▶ **Consignes**:
Transforme toutes les lignes ci-dessous en tableau Markdown à deux colonnes : « N° » pour le numéro de la ligne et « Texte » pour la ligne elle-même. Omets les lignes vides.

Lignes extraites d'un jeu de données

- - - - - - -

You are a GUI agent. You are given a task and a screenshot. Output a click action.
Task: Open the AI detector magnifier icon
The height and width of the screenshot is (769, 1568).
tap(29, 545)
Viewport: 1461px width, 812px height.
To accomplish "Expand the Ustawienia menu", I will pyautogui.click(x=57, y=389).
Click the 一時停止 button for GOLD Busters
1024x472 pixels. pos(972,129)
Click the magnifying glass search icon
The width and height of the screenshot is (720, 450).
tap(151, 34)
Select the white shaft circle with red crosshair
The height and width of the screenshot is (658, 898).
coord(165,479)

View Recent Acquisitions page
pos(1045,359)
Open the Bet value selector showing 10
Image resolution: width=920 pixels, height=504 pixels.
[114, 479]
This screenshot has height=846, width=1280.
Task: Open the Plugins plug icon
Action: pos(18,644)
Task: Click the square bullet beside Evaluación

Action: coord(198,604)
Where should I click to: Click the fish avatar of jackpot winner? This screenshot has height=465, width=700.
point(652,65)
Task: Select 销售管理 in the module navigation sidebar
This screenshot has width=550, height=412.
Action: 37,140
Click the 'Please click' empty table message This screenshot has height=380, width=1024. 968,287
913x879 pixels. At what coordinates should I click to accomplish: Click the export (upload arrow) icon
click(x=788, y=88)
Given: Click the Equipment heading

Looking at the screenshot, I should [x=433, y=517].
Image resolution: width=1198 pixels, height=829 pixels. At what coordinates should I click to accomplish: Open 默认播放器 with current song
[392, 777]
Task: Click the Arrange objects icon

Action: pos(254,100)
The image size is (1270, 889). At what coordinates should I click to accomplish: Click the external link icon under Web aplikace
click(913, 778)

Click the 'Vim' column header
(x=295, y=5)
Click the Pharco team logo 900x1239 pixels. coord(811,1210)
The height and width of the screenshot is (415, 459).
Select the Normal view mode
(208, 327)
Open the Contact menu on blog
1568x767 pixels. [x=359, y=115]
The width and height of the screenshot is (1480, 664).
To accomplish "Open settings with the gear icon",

- - - - - - -

▶ **Réponse**:
| N° | Texte |
|---|---|
| 1 | You are a GUI agent. You are given a task and a screenshot. Output a click action. |
| 2 | Task: Open the AI detector magnifier icon |
| 3 | The height and width of the screenshot is (769, 1568). |
| 4 | tap(29, 545) |
| 5 | Viewport: 1461px width, 812px height. |
| 6 | To accomplish "Expand the Ustawienia menu", I will pyautogui.click(x=57, y=389). |
| 7 | Click the 一時停止 button for GOLD Busters |
| 8 | 1024x472 pixels. pos(972,129) |
| 9 | Click the magnifying glass search icon |
| 10 | The width and height of the screenshot is (720, 450). |
| 11 | tap(151, 34) |
| 12 | Select the white shaft circle with red crosshair |
| 13 | The height and width of the screenshot is (658, 898). |
| 14 | coord(165,479) |
| 15 | View Recent Acquisitions page |
| 16 | pos(1045,359) |
| 17 | Open the Bet value selector showing 10 |
| 18 | Image resolution: width=920 pixels, height=504 pixels. |
| 19 | [114, 479] |
| 20 | This screenshot has height=846, width=1280. |
| 21 | Task: Open the Plugins plug icon |
| 22 | Action: pos(18,644) |
| 23 | Task: Click the square bullet beside Evaluación |
| 24 | Action: coord(198,604) |
| 25 | Where should I click to: Click the fish avatar of jackpot winner? This screenshot has height=465, width=700. |
| 26 | point(652,65) |
| 27 | Task: Select 销售管理 in the module navigation sidebar |
| 28 | This screenshot has width=550, height=412. |
| 29 | Action: 37,140 |
| 30 | Click the 'Please click' empty table message This screenshot has height=380, width=1024. 968,287 |
| 31 | 913x879 pixels. At what coordinates should I click to accomplish: Click the export (upload arrow) icon |
| 32 | click(x=788, y=88) |
| 33 | Given: Click the Equipment heading |
| 34 | Looking at the screenshot, I should [x=433, y=517]. |
| 35 | Image resolution: width=1198 pixels, height=829 pixels. At what coordinates should I click to accomplish: Open 默认播放器 with current song |
| 36 | [392, 777] |
| 37 | Task: Click the Arrange objects icon |
| 38 | Action: pos(254,100) |
| 39 | The image size is (1270, 889). At what coordinates should I click to accomplish: Click the external link icon under Web aplikace |
| 40 | click(913, 778) |
| 41 | Click the 'Vim' column header |
| 42 | (x=295, y=5) |
| 43 | Click the Pharco team logo 900x1239 pixels. coord(811,1210) |
| 44 | The height and width of the screenshot is (415, 459). |
| 45 | Select the Normal view mode |
| 46 | (208, 327) |
| 47 | Open the Contact menu on blog |
| 48 | 1568x767 pixels. [x=359, y=115] |
| 49 | The width and height of the screenshot is (1480, 664). |
| 50 | To accomplish "Open settings with the gear icon", |